Internet Policy Review (Jun 2024)

Platform lobbying: Policy influence strategies and the EU's Digital Services Act

  • Robert Gorwa,
  • Grzegorz Lechowski,
  • Daniel Schneiß

DOI
https://doi.org/10.14763/2024.2.1782
Journal volume & issue
Vol. Volume 13, no. Issue 2

Abstract

Read online

This paper examines how platform companies seek to lobby and otherwise influence policymakers during heated regulatory episodes. While there has been some valuable recent work on different policy influence strategies deployed by platform firms, in particular the emerging use of “user-facing” tactics of consumer mobilisation, current research tends to neglect the role of specific institutional contexts and related power structures intermediating the exertion of business power.
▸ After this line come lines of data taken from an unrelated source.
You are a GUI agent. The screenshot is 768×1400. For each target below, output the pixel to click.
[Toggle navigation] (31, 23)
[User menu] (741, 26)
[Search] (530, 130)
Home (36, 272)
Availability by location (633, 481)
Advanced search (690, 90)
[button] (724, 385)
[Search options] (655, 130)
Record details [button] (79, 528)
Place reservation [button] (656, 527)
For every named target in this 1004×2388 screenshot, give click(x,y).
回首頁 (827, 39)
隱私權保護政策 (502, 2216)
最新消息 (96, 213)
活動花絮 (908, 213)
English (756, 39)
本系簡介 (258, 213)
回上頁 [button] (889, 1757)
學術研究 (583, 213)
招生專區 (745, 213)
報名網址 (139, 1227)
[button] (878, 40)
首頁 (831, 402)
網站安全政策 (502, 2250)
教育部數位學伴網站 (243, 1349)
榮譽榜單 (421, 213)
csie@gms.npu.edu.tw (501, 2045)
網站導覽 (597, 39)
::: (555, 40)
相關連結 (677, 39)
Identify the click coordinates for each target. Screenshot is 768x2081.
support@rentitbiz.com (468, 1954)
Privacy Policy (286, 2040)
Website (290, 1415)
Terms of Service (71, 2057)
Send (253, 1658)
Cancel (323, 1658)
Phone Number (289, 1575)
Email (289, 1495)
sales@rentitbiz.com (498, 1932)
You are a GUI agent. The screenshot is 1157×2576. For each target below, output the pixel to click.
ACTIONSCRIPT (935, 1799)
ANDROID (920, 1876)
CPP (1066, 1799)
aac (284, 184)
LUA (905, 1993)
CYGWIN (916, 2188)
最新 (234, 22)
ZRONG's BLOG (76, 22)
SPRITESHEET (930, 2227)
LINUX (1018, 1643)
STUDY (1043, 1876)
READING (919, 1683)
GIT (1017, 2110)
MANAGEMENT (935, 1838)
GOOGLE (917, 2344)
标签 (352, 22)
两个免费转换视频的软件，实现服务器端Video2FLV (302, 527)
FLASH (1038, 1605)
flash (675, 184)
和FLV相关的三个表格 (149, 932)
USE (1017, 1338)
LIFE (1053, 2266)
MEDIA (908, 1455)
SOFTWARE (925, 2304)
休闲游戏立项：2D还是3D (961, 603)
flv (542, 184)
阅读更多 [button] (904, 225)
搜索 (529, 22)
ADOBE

Developing an institutionally situated approach, we offer an analysis of platform policy influence during the Digital Services Act (DSA) negotiations in the EU from 2019-2022. Through an analysis of political science literature on business power and interest group politics, we outline five strategies of corporate policy influence (access lobbying, coalition building, stakeholder mobilisation, public relations, and funding). Drawing on freedom of information requests, the EU Transparency register, and civil society watchdog reporting, we then provide an analysis of how platform firms sought to influence EU policymakers through these strategies around the DSA.